═══ Raw data

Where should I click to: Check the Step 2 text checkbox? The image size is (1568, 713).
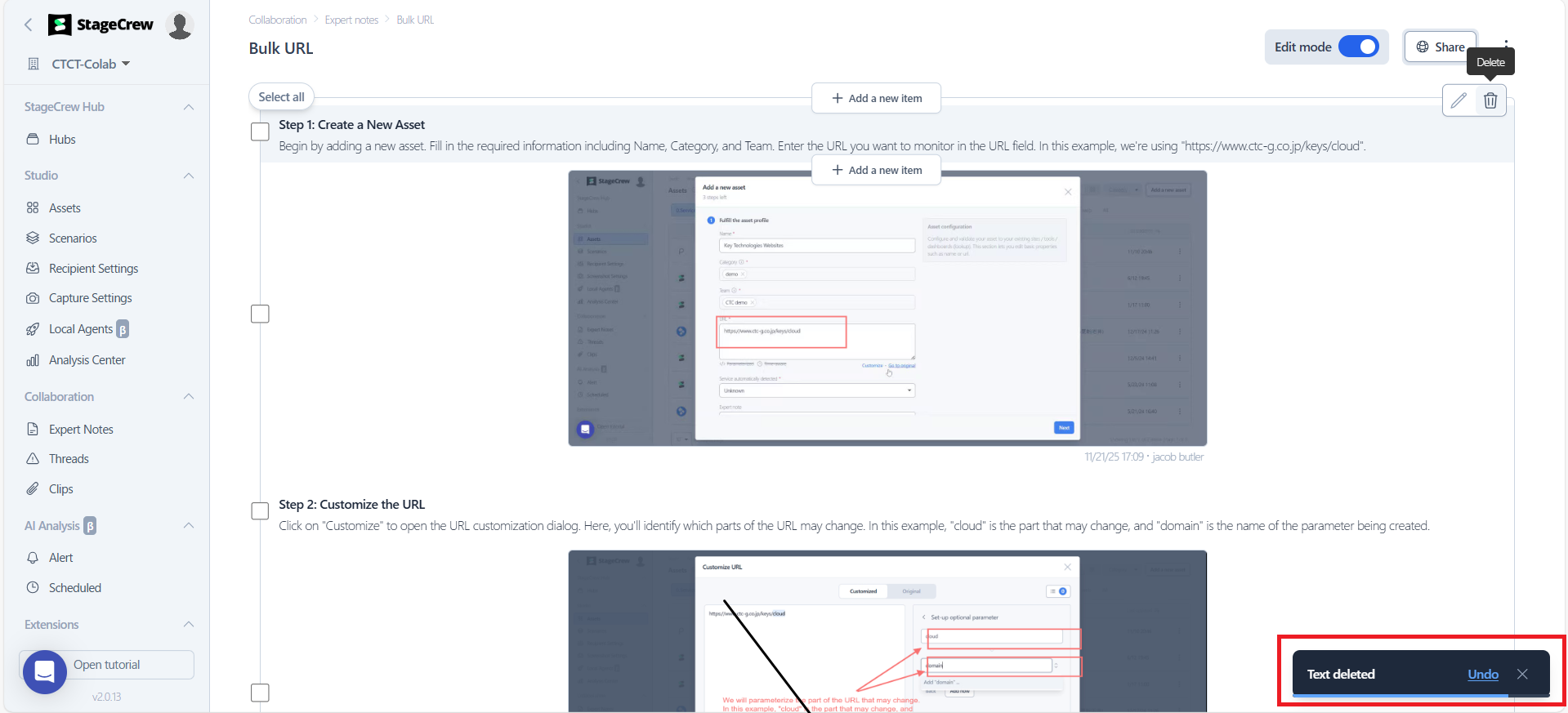point(260,511)
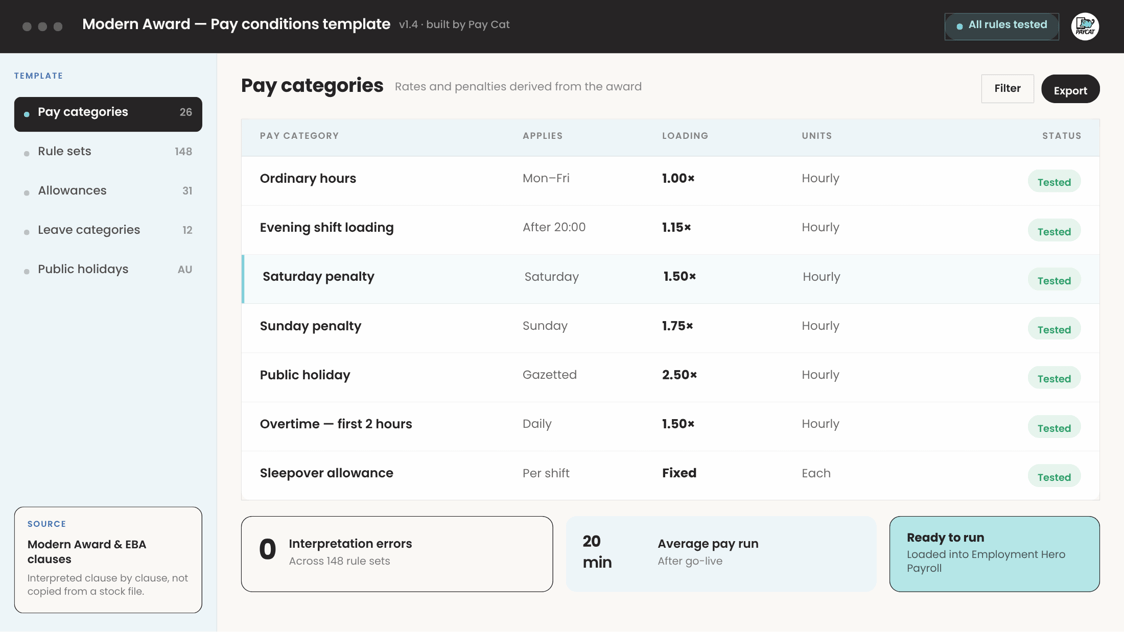Select the Sleepover allowance row
Screen dimensions: 1124x632
coord(670,475)

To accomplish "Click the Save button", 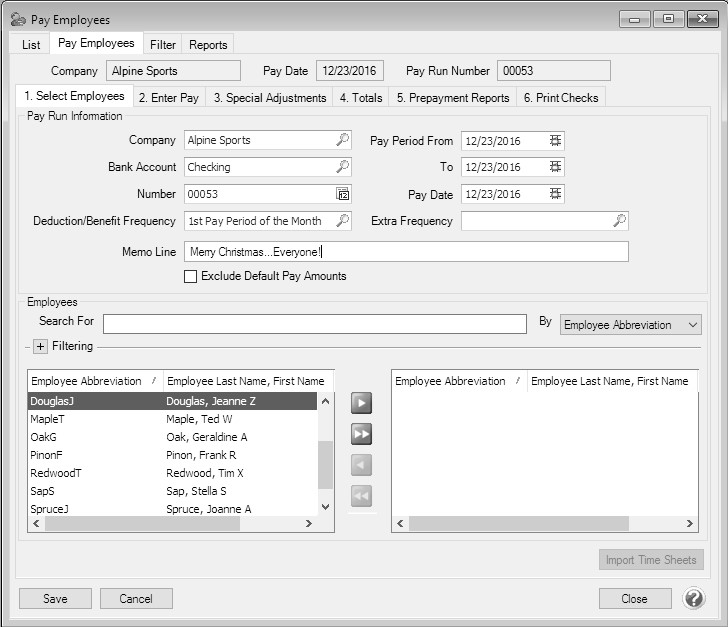I will [56, 598].
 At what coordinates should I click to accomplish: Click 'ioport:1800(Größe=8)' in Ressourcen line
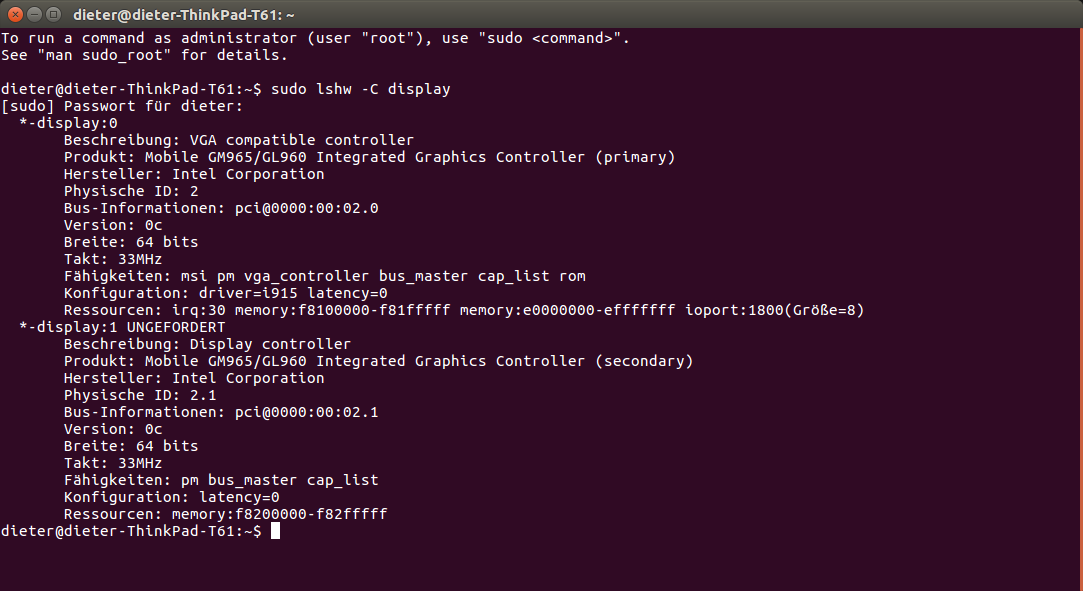click(774, 310)
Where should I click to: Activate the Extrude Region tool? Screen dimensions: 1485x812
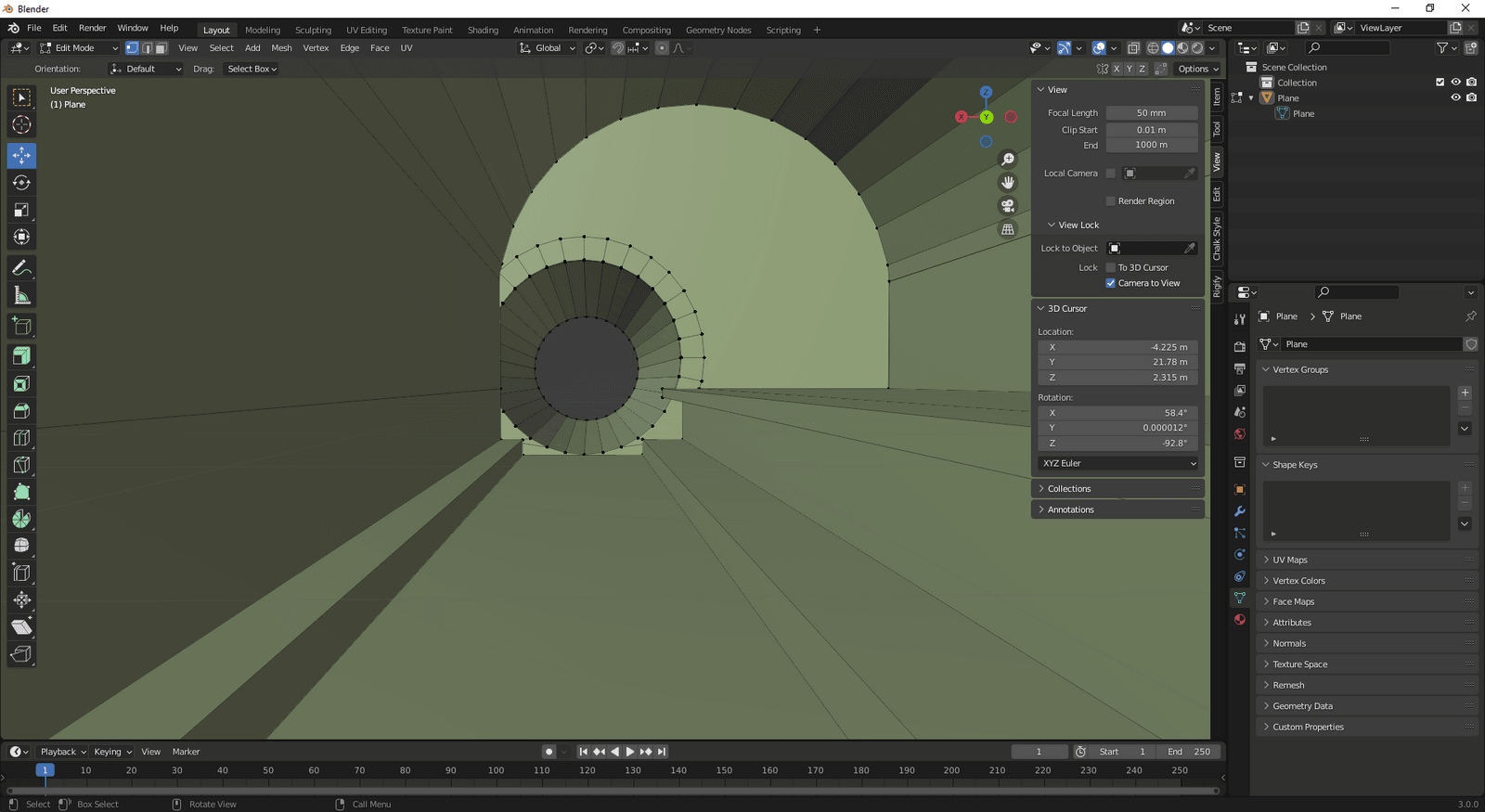[21, 356]
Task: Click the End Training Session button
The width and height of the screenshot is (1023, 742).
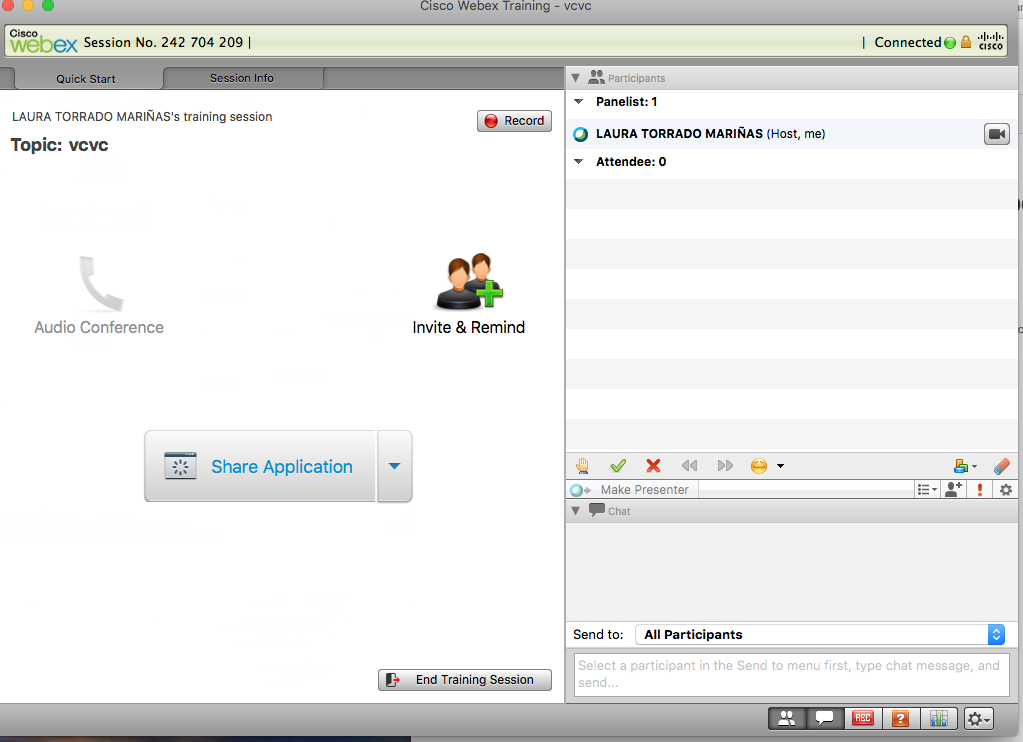Action: pyautogui.click(x=465, y=680)
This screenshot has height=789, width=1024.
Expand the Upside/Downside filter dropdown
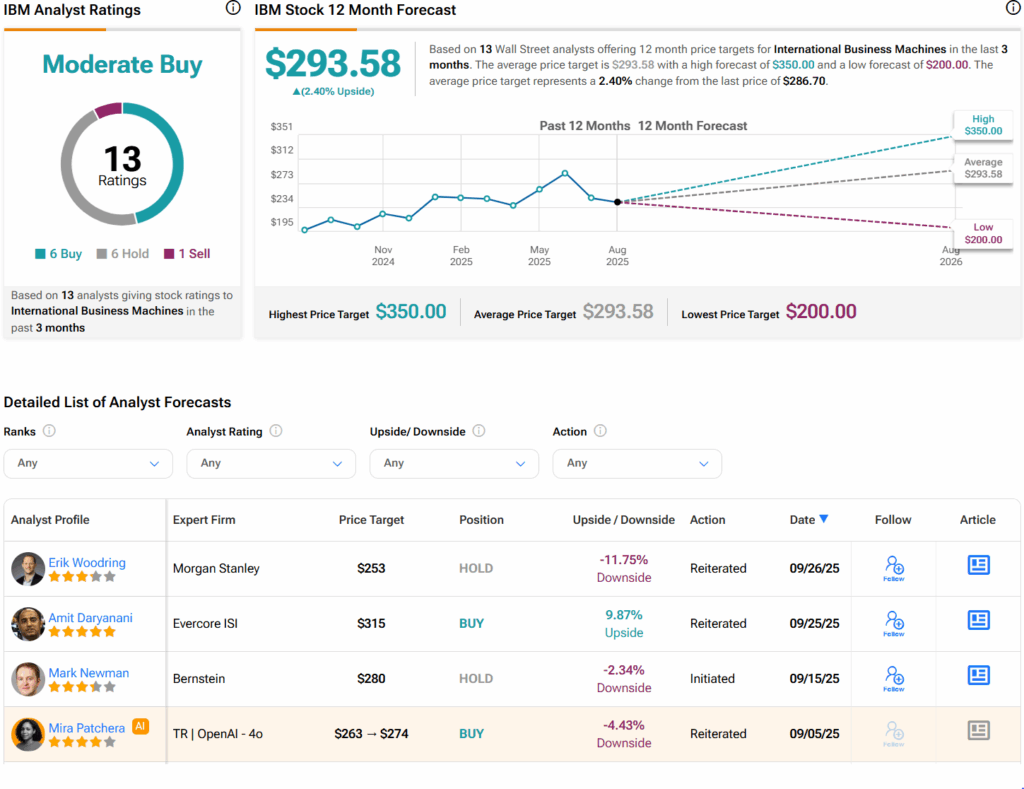(454, 463)
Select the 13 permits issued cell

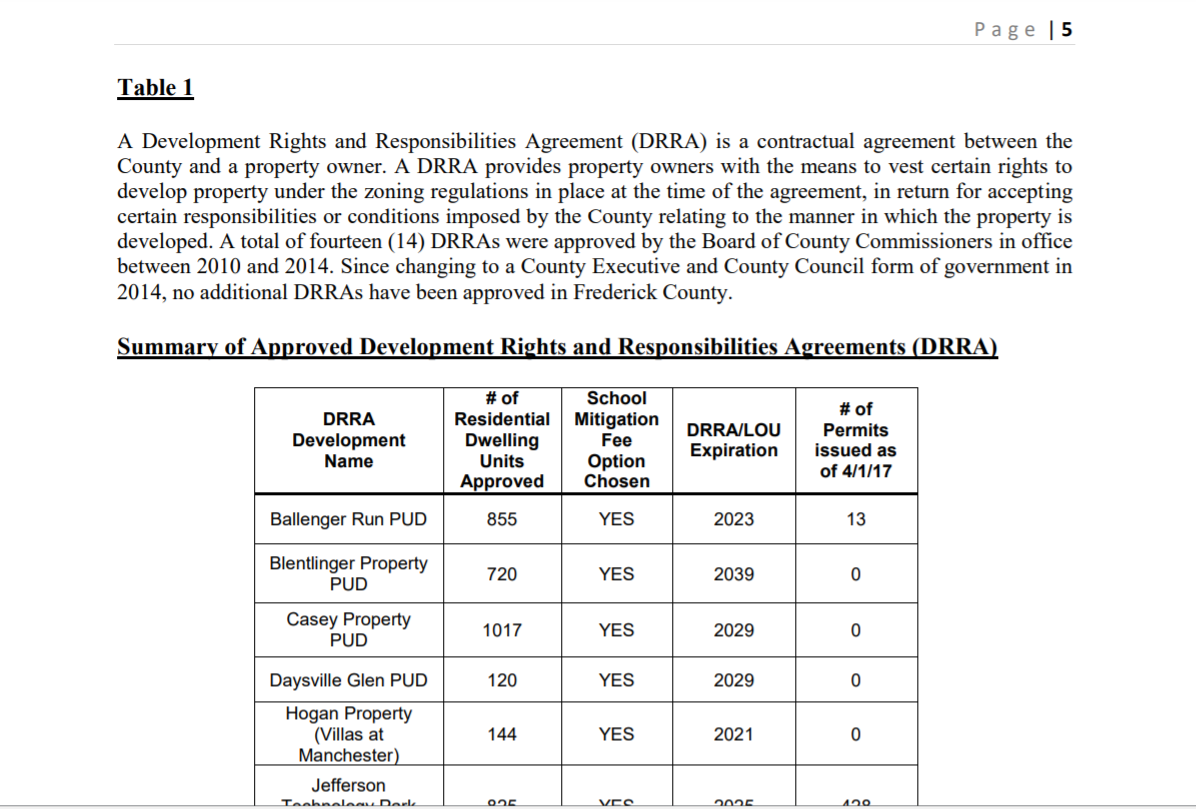[x=855, y=520]
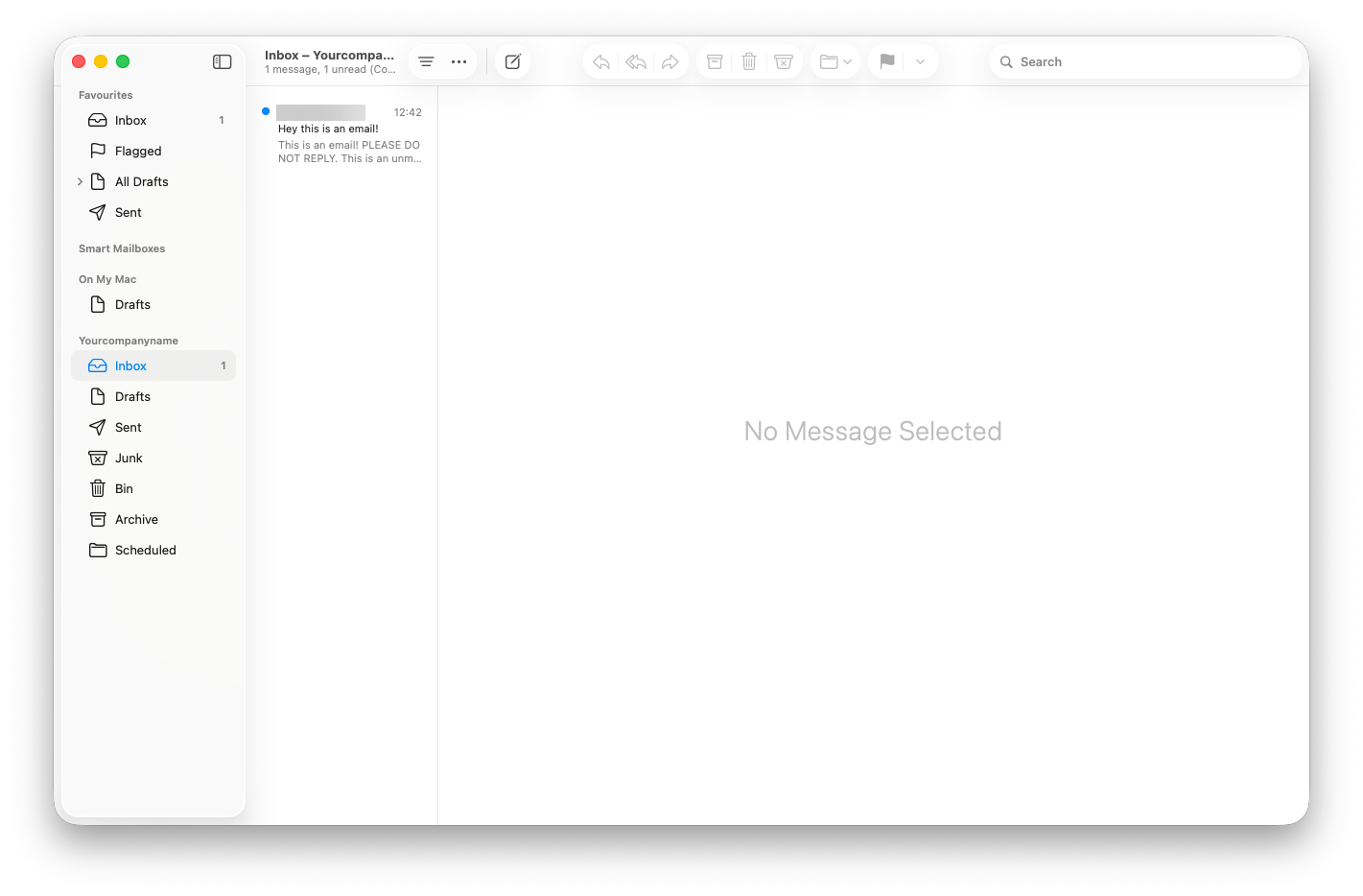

══════

#### [Problem to work on]
Exact copy, pictures excluded: print only the lines from the line containing "This screenshot has height=789, width=1024." through the end of the records.

#### [Answer]
This screenshot has height=789, width=1024.
Expand the Upside/Downside filter dropdown
(454, 463)
Select the 13 permits issued cell

[x=855, y=520]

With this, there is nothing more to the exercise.